Berry nice doelings!


----------



## mariella (Feb 23, 2017)

They are the berry best!
It looks like Blackberry has some roan to!(Blackberry is the second picture)


----------



## mariella (Feb 23, 2017)

Look how long their ears are! I love their sire even more now


----------



## bisonviewfarm (Apr 2, 2015)

Congratulations! Beautiful little girls!


----------



## SandyNubians (Feb 18, 2017)

Congrats on 2 nice big doeling! Her udder is huge! How much milk does she produce?


----------



## mariella (Feb 23, 2017)

She gave 1/2 gallon a milking her first freshening but her last 2 freshening she didn't give much do to my lack of care for her health. I dried her up after her last kidding and let her eat like she was in milk and then bred her to see if she would give her FF amount. I milked her right before I posted and I got 1/2 a gallon so I guess she will be giving a little over a gallon when her milk comes in.


----------



## Dwarf Dad (Aug 27, 2017)

Their ears look almost as long as those Iranian goats.
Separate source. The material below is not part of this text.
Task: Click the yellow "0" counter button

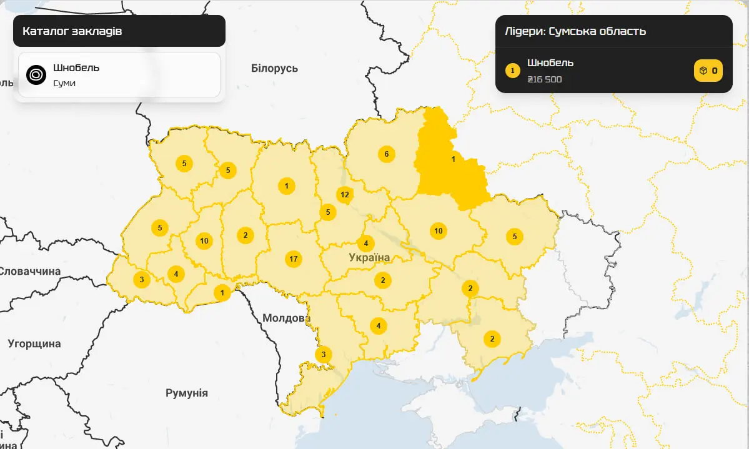Action: point(707,71)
Will they grow into the ears or stay same proportion?


----------



## mariella (Feb 23, 2017)

Not to sure their sire's ear stayed the same proportion so I think there's will to.

I'm a bit worried about Blackberry she didn't eat when I just tried to feed her. Her sister eat grate but she didn't seem interested. Her legs were shaking when she stood up and she seemed like she was cold.


----------



## toth boer goats (Jul 20, 2008)

So cute.


----------



## Dwarf Dad (Aug 27, 2017)

mariella said:


> Not to sure their sire's ear stayed the same proportion so I think there's will to.
> 
> I'm a bit worried about Blackberry she didn't eat when I just tried to feed her. Her sister eat grate but she didn't seem interested. Her legs were shaking when she stood up and she seemed like she was cold.


I sure hope she warms up and does better. Such a cutie.


----------



## mariella (Feb 23, 2017)

I guess she just wasn't hungry at that time because she eat grate the next time I went to feed and her shivering stopped. 

I guess the wait begins for Patty and the rest of the girls. The doeling I bought that was possibly pregnant hasn't gone into heat sens I got her. And her Vulva and belly are looking pregnant so I am going to add her to my list of does due to kid. Peony I'm pretty sure is pregnant. Patty I have no doubt is pregnant. Marigold is pregnant. Luna is pregnant it's just a matter of weather she took the first time or the second. And I plan to breed my doeling Cappuccino in March so if she goes into heat she will have 2019 kids to.


----------



## mariella (Feb 23, 2017)

I need to get pictures of all the girls. These are from before Hazel kid.
The order goes Marigold, Peony, Patty, And Luna.


----------



## mariella (Feb 23, 2017)

And look how big the girls are getting! I never posted their birth weights but Blackberry weighed 12.2 pounds Blueberry weighed 11.5 pounds. I weighed them on Friday and Blackberry weighed 16.5 pounds and Blueberry weighed 15.6 pounds. I might need to upgrade them to another box.


----------



## ksalvagno (Oct 6, 2009)

Cuties!


----------



## SandyNubians (Feb 18, 2017)

Awww, they are so cute!:inlove:


----------



## Dwarf Dad (Aug 27, 2017)

They are cute! Not much running room in their play pen.


----------



## toth boer goats (Jul 20, 2008)

Aww.


----------



## mariella (Feb 23, 2017)

The berry twins now live outside and are little monsters when it comes to me trying to give them their grain .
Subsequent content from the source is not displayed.